Start of SUPPLIED DATA

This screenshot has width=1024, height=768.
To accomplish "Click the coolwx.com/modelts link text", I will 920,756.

End of SUPPLIED DATA
Start of SUPPLIED DATA

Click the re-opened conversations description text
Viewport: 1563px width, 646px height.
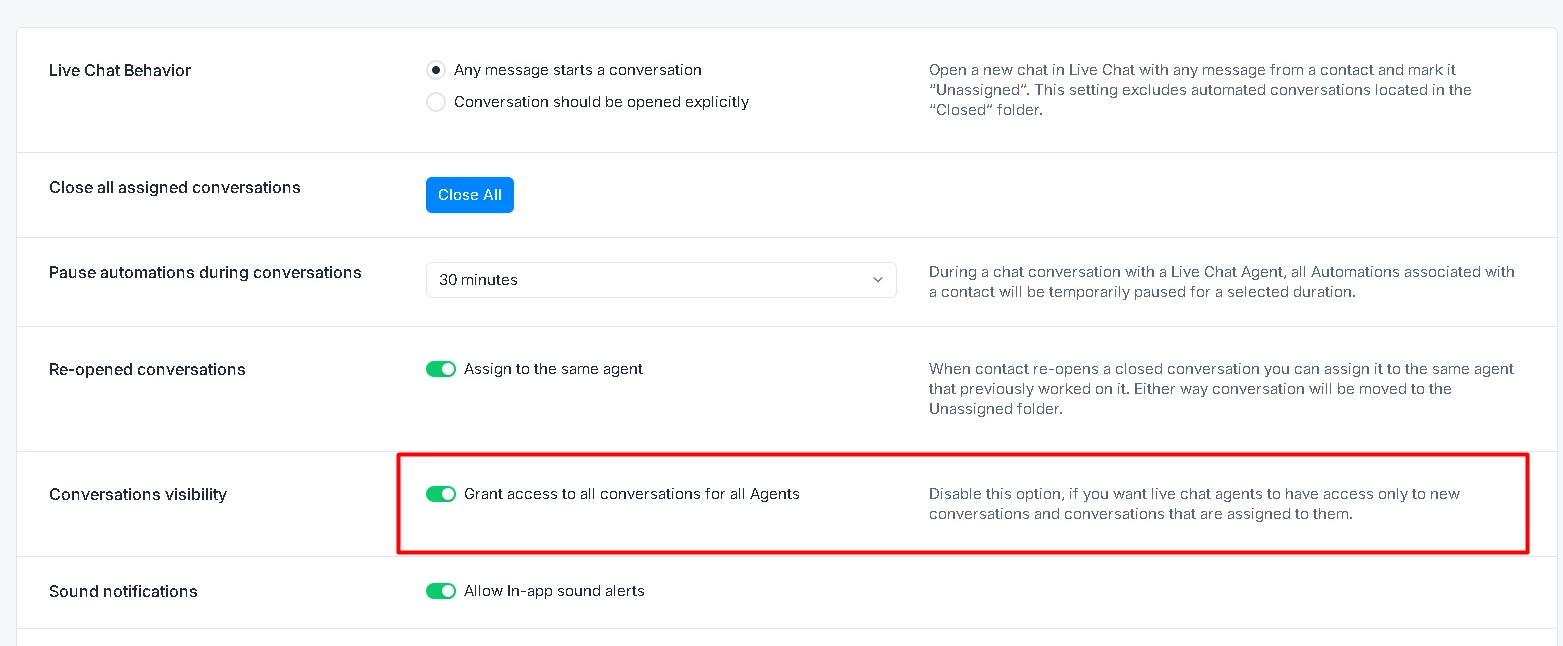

End of SUPPLIED DATA
Start of SUPPLIED DATA

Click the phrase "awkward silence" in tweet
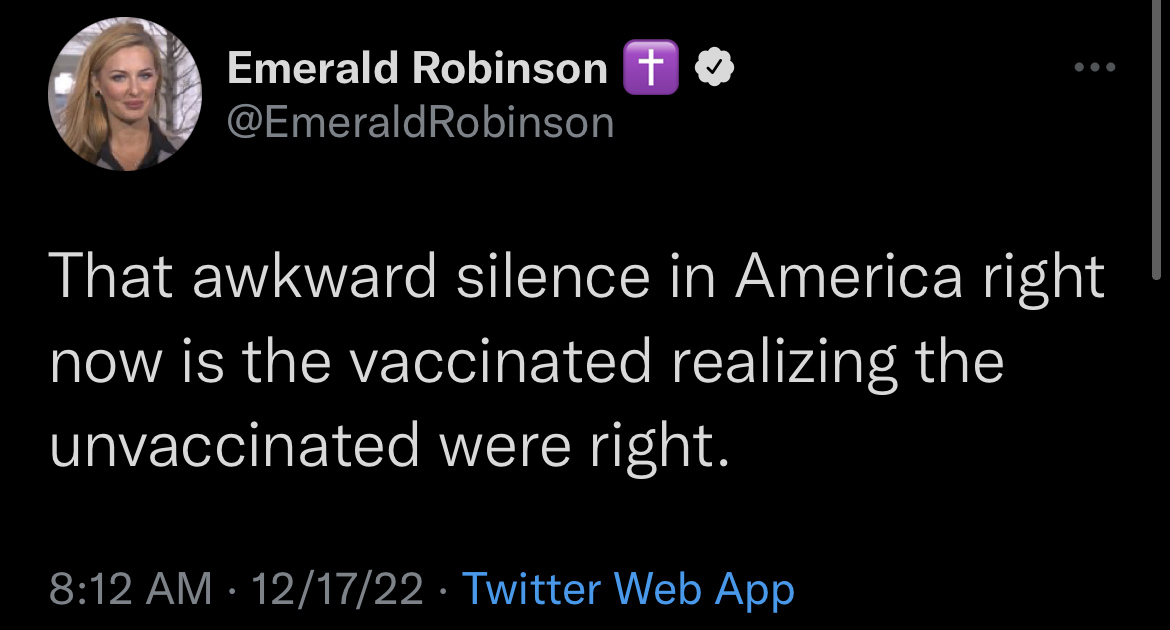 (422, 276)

End of SUPPLIED DATA

* [EXERCISE]: Can you rewrite the listing from the line with "This screenshot has width=1024, height=768." to the line with "I will 920,756.", changing "accomplish" to "complete" and keeping everything else the same?

* [REPLY TO THE TASK]:
This screenshot has width=1024, height=768.
To complete "Click the coolwx.com/modelts link text", I will 920,756.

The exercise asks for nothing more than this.